How to complete this task >> Read through the records. Copy each line that has the word "computer".

───── Data shown ─────

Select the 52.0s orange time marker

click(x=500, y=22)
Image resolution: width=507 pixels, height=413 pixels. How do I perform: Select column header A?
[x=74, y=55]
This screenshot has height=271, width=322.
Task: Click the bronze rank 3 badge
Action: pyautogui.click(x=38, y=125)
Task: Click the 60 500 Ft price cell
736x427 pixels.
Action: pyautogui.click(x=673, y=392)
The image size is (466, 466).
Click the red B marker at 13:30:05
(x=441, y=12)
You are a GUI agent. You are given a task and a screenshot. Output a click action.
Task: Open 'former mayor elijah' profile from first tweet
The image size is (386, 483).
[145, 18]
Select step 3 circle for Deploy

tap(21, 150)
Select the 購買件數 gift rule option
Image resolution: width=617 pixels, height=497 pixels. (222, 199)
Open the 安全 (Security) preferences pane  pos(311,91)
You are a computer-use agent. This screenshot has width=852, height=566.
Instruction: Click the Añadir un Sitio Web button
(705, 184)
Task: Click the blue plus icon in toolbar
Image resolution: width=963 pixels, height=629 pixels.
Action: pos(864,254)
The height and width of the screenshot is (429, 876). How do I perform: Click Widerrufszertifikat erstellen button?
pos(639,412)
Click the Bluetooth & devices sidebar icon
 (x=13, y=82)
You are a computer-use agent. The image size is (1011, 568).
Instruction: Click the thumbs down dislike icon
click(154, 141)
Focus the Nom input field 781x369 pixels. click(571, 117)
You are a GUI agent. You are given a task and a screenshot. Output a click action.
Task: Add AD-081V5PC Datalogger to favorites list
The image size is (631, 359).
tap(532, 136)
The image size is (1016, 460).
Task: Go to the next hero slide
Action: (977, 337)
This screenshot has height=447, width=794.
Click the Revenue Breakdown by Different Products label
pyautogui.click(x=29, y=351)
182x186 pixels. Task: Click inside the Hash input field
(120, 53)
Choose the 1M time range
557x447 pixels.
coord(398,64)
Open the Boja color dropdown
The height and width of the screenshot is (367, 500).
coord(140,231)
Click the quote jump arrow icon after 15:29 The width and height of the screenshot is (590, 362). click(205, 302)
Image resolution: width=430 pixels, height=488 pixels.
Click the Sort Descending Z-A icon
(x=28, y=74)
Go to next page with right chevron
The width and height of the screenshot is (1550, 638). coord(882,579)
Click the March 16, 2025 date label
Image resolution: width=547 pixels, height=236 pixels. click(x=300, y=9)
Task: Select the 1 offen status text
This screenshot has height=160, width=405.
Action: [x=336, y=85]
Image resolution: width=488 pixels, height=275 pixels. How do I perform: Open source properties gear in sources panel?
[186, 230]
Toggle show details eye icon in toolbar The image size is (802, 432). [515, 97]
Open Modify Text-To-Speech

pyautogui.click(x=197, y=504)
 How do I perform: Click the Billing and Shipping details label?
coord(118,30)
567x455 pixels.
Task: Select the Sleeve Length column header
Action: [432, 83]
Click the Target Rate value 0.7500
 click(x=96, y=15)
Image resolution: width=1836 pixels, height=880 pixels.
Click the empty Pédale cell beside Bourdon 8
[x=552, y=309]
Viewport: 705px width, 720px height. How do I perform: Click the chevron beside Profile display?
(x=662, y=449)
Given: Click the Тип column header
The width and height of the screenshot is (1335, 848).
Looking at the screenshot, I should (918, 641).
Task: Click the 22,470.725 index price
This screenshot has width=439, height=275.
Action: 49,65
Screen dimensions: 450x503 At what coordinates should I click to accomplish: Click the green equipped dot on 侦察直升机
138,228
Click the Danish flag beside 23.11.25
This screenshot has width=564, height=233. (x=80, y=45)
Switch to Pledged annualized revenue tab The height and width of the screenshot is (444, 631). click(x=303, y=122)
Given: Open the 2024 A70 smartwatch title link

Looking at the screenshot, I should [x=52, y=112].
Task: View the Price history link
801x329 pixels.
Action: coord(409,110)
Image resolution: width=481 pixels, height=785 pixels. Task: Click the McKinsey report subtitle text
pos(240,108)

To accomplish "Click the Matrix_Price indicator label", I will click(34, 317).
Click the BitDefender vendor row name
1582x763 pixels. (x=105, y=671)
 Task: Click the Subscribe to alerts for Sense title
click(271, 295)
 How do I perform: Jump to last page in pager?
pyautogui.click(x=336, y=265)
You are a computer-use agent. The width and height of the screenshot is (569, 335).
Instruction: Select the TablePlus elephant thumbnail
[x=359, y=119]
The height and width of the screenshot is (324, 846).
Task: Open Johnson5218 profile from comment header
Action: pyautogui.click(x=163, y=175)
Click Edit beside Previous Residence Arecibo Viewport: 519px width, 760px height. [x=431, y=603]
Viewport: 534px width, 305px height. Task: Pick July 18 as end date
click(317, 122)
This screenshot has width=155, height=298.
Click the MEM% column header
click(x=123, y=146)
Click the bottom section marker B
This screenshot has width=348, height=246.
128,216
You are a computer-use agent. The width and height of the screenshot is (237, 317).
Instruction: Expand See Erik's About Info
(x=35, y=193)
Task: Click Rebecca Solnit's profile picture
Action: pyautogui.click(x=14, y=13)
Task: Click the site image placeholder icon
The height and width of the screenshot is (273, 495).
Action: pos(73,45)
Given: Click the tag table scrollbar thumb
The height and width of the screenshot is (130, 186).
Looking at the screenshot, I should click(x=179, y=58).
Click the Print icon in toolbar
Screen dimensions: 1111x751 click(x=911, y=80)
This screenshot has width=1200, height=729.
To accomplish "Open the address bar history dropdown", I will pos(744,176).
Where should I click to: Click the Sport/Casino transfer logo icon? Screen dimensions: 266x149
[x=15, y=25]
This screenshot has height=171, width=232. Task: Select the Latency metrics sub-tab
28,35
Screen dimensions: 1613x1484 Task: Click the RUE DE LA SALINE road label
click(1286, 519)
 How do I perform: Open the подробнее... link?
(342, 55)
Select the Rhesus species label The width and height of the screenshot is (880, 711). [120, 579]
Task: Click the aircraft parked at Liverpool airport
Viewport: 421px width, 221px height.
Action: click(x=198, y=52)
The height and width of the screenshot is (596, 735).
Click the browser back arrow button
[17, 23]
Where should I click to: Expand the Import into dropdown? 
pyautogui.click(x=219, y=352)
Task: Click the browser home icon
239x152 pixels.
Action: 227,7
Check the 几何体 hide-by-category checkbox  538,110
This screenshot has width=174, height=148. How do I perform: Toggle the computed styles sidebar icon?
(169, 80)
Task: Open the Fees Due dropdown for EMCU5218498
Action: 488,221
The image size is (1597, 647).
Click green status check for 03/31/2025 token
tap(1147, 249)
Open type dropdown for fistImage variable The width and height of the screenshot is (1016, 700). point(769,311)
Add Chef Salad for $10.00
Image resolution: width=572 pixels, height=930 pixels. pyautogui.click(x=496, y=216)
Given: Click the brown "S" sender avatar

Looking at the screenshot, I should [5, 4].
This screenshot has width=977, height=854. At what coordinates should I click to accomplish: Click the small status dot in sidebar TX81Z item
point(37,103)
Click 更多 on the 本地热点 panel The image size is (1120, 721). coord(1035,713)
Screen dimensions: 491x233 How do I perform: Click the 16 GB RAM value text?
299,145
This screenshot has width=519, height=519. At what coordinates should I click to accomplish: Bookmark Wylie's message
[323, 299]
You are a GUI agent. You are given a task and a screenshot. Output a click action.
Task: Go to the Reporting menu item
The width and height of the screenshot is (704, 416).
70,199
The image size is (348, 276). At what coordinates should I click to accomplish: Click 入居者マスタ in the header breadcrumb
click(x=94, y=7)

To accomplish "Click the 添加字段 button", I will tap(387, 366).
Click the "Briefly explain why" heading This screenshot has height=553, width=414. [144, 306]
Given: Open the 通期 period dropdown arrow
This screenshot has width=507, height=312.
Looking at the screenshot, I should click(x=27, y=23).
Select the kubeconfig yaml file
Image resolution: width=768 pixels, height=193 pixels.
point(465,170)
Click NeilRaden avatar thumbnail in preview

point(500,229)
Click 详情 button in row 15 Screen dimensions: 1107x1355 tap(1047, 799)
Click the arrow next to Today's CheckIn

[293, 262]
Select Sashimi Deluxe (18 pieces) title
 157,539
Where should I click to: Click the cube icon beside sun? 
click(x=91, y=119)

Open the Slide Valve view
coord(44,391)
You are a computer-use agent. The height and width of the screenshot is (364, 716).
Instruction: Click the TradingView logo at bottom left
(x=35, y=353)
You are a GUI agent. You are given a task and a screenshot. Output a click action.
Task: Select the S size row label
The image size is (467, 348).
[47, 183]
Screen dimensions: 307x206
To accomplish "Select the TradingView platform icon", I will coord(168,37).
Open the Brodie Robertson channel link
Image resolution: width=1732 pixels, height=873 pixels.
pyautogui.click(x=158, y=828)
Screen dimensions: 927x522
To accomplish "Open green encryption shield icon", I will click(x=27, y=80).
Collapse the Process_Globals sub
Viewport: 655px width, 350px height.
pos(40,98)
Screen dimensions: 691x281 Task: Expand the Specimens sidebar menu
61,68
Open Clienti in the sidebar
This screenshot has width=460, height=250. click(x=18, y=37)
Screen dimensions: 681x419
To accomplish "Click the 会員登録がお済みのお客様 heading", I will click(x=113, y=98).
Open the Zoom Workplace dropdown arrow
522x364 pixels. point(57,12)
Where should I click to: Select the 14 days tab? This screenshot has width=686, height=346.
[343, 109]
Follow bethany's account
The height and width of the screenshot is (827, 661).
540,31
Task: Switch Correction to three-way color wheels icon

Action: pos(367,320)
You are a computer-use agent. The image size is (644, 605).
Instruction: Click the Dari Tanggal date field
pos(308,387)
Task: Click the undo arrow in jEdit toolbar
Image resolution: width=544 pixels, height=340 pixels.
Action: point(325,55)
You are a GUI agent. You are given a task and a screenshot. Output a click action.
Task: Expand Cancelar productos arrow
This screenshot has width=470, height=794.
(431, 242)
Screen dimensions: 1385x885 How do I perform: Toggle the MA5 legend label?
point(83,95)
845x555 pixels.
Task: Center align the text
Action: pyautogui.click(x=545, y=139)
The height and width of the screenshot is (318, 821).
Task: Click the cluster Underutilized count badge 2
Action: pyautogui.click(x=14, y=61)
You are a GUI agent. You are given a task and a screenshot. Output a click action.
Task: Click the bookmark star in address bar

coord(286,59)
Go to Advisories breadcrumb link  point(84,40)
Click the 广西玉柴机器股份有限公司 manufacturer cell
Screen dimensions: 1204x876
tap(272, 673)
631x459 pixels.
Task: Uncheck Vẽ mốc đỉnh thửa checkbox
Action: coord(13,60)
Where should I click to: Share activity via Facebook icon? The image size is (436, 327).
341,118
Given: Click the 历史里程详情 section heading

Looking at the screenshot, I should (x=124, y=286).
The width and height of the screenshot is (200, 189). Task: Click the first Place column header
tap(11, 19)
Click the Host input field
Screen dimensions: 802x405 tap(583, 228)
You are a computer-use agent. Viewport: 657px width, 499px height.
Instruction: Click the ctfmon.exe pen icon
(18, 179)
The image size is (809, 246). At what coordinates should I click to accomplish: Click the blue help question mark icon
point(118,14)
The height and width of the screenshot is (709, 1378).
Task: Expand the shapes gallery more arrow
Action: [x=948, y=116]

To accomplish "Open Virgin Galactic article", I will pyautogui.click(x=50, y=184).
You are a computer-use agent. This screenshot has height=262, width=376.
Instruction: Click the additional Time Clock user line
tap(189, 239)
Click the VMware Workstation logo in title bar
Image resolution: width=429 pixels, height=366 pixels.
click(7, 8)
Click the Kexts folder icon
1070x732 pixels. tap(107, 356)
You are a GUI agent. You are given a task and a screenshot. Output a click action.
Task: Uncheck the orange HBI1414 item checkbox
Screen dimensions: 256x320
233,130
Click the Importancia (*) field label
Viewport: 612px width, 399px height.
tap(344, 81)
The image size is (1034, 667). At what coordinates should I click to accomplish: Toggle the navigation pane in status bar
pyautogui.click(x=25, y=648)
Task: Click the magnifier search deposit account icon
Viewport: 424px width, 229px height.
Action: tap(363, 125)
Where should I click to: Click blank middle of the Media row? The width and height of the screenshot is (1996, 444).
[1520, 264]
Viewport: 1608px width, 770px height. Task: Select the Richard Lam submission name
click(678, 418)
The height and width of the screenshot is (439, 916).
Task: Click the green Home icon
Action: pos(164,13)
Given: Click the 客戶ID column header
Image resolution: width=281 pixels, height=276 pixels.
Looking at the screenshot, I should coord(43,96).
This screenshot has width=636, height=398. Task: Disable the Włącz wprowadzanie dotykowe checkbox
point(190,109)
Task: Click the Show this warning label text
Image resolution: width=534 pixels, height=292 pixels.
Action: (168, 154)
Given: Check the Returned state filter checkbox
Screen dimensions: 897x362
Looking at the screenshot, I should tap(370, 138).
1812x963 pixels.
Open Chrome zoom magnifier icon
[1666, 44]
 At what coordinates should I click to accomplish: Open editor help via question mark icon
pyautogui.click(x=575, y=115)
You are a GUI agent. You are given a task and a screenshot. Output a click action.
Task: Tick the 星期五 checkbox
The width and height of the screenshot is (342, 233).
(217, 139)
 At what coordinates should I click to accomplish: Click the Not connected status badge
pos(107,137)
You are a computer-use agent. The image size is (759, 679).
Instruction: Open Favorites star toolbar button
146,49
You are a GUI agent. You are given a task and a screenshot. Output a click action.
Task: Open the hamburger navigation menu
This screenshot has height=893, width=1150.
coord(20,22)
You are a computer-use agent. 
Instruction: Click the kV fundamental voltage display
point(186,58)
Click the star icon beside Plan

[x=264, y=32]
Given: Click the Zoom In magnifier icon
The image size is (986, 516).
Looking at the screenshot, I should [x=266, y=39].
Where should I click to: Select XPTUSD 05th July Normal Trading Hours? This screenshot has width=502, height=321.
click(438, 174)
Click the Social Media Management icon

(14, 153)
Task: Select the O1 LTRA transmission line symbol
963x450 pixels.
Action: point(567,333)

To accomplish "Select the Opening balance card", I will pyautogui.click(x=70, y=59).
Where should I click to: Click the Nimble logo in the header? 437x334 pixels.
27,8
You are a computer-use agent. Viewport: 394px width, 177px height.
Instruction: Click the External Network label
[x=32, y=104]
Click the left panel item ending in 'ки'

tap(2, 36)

─────

Reply >>
You are a computer-use agent. This screenshot has width=852, height=566.
You are a computer-use agent. The image size is (1011, 568).
You are a computer-use agent. The width and height of the screenshot is (569, 335).
You are a computer-use agent. The width and height of the screenshot is (237, 317).
You are a computer-use agent. The height and width of the screenshot is (364, 716).
You are a computer-use agent. The image size is (644, 605).
You are a computer-use agent. Viewport: 657px width, 499px height.
You are a computer-use agent. This screenshot has height=262, width=376.
You are a computer-use agent. The image size is (759, 679).
You are a computer-use agent. 
You are a computer-use agent. Viewport: 394px width, 177px height.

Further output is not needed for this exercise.